The Individual cannot be separated from its environment, because living within a population, defined as “a group of individuals of the same species occupying a niche in a given biocenosis”, and therefore in a biocenosis, which is defined as “all the populations linked by a reciprocal dependence and now permanent manner in reproducing in a biotope”.
Three types of death may occur for the individual. Nevertheless the instantaneous character of the death remains a delicate point to be estimated when compared to the geological time scale.
- 1 - natural death that, for a lot of groups, leads rarely to the fossil register, except as fragments and debris of various sizes, according to the action of the prevailing factors governing the biotope in which death occurred;
- 2 - death by predation often leads to the same result as the above-mentioned. Sometimes, the predator can be identified and its effects analysed, e.g. perforations by gastropods. For those two types, the death of individuals belonging to the same species is displayed, sometimes over several tens of thousands of years (Emig, 1987).

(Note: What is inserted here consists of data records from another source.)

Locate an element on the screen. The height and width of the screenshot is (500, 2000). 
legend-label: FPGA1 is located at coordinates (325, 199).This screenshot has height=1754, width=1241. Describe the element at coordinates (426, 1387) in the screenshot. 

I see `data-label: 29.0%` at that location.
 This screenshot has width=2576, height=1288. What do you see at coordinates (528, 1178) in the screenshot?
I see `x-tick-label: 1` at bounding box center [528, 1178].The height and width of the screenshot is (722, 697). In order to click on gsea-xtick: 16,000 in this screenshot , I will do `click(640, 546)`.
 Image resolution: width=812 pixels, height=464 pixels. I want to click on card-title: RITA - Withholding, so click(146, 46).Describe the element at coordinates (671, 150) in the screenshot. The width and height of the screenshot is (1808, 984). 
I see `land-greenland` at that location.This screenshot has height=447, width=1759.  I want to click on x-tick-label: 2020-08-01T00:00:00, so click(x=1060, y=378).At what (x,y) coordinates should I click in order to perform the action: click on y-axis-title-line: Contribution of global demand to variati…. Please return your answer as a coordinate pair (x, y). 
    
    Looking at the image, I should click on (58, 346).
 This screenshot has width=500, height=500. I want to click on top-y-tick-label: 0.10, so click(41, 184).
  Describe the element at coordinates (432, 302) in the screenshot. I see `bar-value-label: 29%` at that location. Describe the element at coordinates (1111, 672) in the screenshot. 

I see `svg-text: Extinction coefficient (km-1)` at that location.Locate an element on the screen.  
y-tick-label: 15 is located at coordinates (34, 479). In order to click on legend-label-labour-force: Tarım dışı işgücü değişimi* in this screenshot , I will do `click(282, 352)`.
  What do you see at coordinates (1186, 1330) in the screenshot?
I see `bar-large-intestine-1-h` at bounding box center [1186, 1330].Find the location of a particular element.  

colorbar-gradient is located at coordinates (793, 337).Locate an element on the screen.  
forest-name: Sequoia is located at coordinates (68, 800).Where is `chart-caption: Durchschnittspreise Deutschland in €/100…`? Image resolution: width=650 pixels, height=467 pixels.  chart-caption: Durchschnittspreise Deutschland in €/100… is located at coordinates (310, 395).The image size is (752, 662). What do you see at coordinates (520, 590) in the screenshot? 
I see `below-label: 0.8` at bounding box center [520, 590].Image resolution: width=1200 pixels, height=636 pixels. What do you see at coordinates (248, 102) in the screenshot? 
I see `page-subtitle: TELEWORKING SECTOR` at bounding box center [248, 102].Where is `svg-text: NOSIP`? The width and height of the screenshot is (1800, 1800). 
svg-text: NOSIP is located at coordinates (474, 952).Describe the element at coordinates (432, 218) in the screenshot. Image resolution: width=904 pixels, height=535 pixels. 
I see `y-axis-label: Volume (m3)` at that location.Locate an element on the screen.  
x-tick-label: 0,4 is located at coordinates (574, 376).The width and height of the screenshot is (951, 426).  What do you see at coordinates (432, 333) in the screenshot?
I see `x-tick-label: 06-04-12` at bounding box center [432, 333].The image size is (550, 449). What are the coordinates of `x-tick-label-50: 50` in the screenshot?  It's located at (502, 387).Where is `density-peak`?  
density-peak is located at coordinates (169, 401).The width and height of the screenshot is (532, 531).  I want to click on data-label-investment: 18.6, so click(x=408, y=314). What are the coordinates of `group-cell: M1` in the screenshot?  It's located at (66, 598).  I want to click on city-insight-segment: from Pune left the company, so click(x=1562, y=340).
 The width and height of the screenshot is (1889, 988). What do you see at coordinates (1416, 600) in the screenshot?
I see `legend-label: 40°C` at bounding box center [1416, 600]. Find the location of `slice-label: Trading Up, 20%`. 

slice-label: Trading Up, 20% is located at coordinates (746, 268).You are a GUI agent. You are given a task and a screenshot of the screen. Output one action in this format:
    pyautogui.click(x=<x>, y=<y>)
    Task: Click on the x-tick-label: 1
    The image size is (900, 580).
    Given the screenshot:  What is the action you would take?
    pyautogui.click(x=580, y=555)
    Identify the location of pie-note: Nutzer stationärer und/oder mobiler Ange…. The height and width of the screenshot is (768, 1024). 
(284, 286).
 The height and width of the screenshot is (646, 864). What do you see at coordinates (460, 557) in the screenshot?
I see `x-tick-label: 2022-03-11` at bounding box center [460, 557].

- 3 - death under drastic changes, sometimes “catastrophic”, of the environmental conditions, concerning generally many individuals, a whole population or several populations, a biocenosis or several ones with harsh biotope modifications. In this case, all age classes are affected. Such changes may induce a shortening of the stage of alteration and an acceleration of that of fossilisation, e.g. effects of a period of rapid sedimentation. In addition, the responsible factors should be identified in the geological layer, while the conditions in T0 cannot be interpreted as normal life conditions.
In each of those three types of death, there is always the possibility of a mixing of populations or individuals, even in life position, which may belong to the different biocenoses or/and to different geological periods. Still it is difficult to localise the death within the geological time scale, as the dating of each fossil is obviously impossible. Consequently, only an excellent knowledge of the ecology of the populations, the cause of the death of the individuals, as well as the general ecological conditions that prevailed, may allow one to specify the moment of death for each fossil.
More than the direct causes inducing the death of the individual, the environmental conditions (sometimes largely overlooked in the taphonomic processes and in the paleoecological reconstruction) prevailing at the moment of the death will induce the post-mortem loss of information during the taphonomic transition, as well as the potential of fossilisation of the dead individuals - i.e., the morpho-anatomical characteristics.